▸ Задания к выполнению:
a - Сколько полотен, согласно тексту о Юлии Добровольской, грабители вынесли из монастыря Вентури?
b - Продублируйте из текста о Юлии Добровольской отрывок между «25 августа итальянистке, профессору-слависту, преподавательнице» и «5, 2007). (2)» включительно.

▸ Документ:
┄┄┄┄┄┄

25 августа итальянистке, профессору-слависту, преподавательнице нескольких итальянских университетов, переводчице и писательнице Юлии Добровольской исполнится 90 лет. Читатели «Чайки» знают об ее необыкновенной жизни по главам автобиографической книги «Постскриптум» (1), печатавшимся в журнале, по интервью, которые я регулярно у нее брала, по ее собственным публикациям. А как смотрят на Ю.А. ее нынешние соотечественники, итальянцы? Что для них главное в ее жизни и судьбе? В надежде найти ответы на эти вопросы я обратилась к только что вышедшей в Италии книге о Марчелло Вентури, где есть глава о Добровольской, и к статье о ней, напечатанной в газете Indice (№ 5, 2007). (2)
Вентури... вспоминаю фотографию, на которой они вдвоем - Добровольская и ее давний итальянский друг писатель Вентури. Оба - аристократического вида, красивые, и позы у них на фотографии благородные, прямо царственные... Возможно, Вентури, в отличие от Добровольской, дочери советского лесничего и «училки», в самом деле аристократ (3). Знаю, что Юлия Абрамовна послерождественские дни обычно проводит в старинном Средневековом монастыре, принадлежащем Марчелло и его жене. Несколько лет назад, по рассказам Ю.А, этот монастырь, похожий на замок (видела его на фотографии), в отсутствие хозяев, навестили грабители и вынесли из него одиннадцать (!) драгоценных полотен итальянских мастеров. Грабителей, как водится, не нашли, картины бесследно исчезли. Совсем недавно Ю.А. опять в телефонном разговоре упомянула Марчелло - была у него в больнице. Он лег туда с безнадежным диагнозом, но нет, не сдался, после операции ворчал, что не может читать, как обычно, утреннюю газету... Закваска у него еще та - коммунистическая. Этот итальянский владелец замка в не столь далеком прошлом был коммунистом.
Когда в 1996-м году мы с мужем в первый раз приехали в Милан - к Добровольской, а было это на рождественские каникулы, помню, как она сказала, что ее друзья Вентури очень удивились, услышав, что она должна их покинуть (Ю. А. как раз тогда гостила в их родовом «монастыре») ради каких-то незнакомых Ирины и Саши, прибывших из Анконы... Это было чудо для нас и, возможно, для нее... Неожиданно и стремительно мы обрели друг друга. Поздним вечером, после долгого дня знакомства и разговоров, разговоров, разговоров, уже в миланской гостинице я раскрыла подаренную Ю.А. только что вышедшую книгу Вентури «Via Gorkij 8 interno 106", где героиней была она, Юлия Добровольская, недаром в заголовке значился ее московский адрес. Раскрыла - и с жадностью принялась читать.

┄┄┄┄┄┄

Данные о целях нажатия
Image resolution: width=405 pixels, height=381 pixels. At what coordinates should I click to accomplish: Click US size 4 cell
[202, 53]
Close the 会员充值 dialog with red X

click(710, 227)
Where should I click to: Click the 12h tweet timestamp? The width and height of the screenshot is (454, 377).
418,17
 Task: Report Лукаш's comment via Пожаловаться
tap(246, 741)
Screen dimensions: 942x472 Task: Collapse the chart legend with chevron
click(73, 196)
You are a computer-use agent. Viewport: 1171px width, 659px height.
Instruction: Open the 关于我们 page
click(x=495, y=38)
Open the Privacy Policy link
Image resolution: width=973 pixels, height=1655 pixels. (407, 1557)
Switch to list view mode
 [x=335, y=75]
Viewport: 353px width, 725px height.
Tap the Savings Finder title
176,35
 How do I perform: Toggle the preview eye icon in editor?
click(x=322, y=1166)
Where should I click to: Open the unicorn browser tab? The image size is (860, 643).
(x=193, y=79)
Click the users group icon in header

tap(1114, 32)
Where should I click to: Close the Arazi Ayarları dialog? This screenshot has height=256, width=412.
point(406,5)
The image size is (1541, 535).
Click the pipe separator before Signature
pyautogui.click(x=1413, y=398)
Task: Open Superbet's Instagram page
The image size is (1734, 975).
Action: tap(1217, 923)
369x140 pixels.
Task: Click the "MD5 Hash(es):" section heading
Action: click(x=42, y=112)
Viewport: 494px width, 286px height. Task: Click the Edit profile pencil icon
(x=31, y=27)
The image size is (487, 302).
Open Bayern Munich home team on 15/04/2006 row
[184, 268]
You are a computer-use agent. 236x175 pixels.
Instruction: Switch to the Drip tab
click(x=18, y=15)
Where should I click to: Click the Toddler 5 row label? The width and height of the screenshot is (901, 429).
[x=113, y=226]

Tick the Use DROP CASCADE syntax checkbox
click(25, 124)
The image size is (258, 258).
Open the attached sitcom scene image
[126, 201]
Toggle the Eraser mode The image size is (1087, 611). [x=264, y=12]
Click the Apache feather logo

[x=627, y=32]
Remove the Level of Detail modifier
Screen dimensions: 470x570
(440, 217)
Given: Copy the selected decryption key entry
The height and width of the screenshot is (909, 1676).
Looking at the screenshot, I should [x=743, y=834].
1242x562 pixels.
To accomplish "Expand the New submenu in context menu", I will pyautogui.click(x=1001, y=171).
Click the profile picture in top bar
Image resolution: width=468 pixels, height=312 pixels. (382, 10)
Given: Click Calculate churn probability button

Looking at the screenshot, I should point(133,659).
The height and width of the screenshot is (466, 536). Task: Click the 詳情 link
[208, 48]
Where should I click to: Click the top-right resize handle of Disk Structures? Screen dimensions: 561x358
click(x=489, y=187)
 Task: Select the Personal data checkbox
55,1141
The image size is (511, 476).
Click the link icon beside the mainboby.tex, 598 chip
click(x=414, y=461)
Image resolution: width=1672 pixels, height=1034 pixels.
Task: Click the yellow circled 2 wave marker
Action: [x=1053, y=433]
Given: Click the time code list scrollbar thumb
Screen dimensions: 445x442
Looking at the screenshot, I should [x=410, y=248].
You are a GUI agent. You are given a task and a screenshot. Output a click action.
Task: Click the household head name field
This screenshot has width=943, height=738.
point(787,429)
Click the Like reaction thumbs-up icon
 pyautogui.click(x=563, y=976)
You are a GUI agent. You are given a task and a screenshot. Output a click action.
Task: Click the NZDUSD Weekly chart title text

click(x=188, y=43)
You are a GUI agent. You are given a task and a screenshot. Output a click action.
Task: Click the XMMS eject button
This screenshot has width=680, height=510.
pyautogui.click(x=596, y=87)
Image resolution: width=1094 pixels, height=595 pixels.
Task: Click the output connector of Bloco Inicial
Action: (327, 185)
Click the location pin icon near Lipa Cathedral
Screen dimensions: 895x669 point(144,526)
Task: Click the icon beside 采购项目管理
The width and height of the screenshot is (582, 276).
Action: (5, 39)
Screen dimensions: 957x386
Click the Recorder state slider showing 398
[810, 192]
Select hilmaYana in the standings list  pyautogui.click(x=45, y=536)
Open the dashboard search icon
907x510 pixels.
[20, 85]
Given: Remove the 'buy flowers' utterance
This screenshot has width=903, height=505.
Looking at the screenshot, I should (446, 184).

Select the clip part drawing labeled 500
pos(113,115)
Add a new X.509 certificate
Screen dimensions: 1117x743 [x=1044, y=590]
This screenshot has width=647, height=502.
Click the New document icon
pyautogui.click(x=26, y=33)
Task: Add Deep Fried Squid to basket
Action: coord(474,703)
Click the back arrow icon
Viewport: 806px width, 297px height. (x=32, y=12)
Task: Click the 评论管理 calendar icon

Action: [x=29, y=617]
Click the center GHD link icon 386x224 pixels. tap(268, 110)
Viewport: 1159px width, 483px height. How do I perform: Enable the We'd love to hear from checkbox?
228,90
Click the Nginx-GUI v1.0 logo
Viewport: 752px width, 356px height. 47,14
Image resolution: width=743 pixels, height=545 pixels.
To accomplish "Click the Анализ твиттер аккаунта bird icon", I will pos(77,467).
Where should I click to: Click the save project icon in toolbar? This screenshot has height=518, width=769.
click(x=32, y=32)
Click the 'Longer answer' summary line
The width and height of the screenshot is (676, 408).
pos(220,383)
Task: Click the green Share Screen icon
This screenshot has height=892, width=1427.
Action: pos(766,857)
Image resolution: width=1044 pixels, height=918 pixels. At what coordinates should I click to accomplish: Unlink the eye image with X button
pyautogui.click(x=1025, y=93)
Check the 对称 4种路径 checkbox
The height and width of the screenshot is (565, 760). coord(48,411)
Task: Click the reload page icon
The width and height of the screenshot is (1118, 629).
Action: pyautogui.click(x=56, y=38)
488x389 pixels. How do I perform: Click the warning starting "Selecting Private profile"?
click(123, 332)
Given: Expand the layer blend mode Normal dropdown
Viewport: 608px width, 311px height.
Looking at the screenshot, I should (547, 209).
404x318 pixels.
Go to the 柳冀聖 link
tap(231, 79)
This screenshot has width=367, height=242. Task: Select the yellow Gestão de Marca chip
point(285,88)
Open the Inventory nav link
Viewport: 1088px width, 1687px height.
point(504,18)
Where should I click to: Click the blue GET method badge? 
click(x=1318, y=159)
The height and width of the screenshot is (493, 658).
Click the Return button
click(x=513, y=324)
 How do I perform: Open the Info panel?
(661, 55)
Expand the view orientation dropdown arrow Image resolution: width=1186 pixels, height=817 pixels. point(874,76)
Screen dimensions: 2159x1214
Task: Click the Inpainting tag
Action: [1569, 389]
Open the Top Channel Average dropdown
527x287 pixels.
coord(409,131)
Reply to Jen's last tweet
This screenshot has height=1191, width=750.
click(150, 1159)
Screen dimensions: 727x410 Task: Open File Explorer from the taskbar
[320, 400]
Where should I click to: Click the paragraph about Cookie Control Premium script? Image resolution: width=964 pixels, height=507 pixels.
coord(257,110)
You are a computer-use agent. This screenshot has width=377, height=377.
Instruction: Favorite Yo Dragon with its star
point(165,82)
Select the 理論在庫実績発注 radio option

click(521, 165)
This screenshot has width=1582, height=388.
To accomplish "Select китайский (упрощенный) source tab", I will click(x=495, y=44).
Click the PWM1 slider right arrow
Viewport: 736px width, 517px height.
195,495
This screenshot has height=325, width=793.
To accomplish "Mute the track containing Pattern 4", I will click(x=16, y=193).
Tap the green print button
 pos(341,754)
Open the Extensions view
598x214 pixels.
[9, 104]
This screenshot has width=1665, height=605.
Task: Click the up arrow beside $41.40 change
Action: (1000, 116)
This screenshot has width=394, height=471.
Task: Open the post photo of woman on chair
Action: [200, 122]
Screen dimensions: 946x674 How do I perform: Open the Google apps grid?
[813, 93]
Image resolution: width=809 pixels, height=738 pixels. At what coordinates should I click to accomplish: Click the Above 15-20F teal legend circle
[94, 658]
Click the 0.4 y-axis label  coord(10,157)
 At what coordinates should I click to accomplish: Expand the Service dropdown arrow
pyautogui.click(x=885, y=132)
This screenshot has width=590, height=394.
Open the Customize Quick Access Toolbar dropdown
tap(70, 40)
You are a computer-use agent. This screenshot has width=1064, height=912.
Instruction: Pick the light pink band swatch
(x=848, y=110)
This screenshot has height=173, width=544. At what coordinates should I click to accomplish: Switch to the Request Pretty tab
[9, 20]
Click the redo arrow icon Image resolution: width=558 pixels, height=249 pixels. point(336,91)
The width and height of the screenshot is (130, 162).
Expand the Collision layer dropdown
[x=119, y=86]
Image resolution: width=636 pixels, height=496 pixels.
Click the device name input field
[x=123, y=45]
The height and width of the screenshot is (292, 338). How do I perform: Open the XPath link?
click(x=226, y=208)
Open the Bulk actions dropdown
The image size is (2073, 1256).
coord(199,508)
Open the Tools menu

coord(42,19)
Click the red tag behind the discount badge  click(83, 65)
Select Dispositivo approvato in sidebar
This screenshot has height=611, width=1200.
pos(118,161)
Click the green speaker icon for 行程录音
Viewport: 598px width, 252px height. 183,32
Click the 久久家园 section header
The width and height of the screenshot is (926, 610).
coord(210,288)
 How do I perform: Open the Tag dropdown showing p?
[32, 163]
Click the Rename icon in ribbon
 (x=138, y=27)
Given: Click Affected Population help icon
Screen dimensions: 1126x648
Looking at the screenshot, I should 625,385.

┄┄┄┄┄┄

▸ Ответы:
a - Одиннадцать полотен итальянских мастеров.

b -
25 августа итальянистке, профессору-слависту, преподавательнице нескольких итальянских университетов, переводчице и писательнице Юлии Добровольской исполнится 90 лет. Читатели «Чайки» знают об ее необыкновенной жизни по главам автобиографической книги «Постскриптум» (1), печатавшимся в журнале, по интервью, которые я регулярно у нее брала, по ее собственным публикациям. А как смотрят на Ю.А. ее нынешние соотечественники, итальянцы? Что для них главное в ее жизни и судьбе? В надежде найти ответы на эти вопросы я обратилась к только что вышедшей в Италии книге о Марчелло Вентури, где есть глава о Добровольской, и к статье о ней, напечатанной в газете Indice (№ 5, 2007). (2)